How to complete this task.
An exact repetition of every entry, with no images, is the required answer.

Data records
★ ★ ★
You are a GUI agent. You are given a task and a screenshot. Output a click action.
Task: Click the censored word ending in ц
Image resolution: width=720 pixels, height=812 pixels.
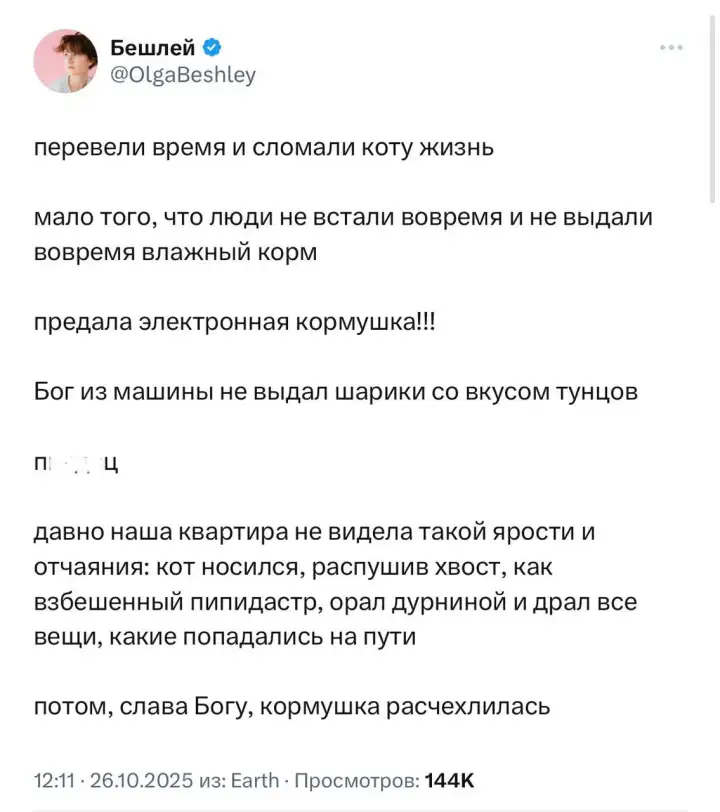pos(75,462)
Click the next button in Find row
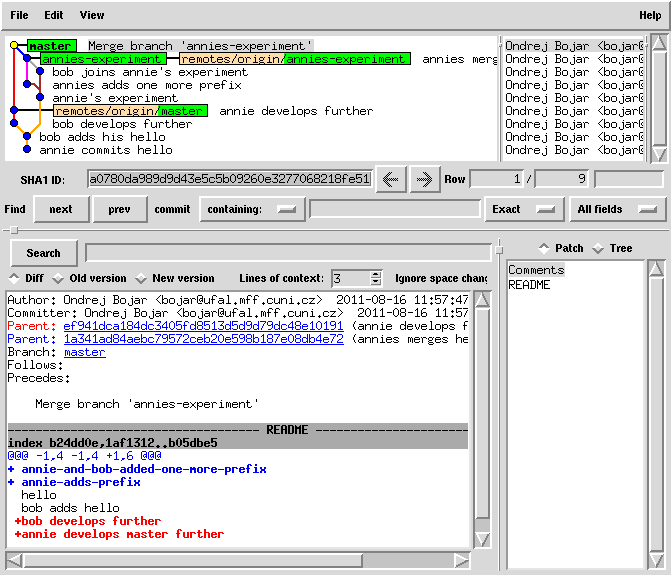The width and height of the screenshot is (671, 575). 60,209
★ ★ ★
Task result.
You are a GUI agent. You are given a task and a screenshot. Output a click action.
Task: Click the censored word ending in ц
Image resolution: width=720 pixels, height=812 pixels.
pos(75,462)
Click the next button in Find row
The width and height of the screenshot is (671, 575). 60,209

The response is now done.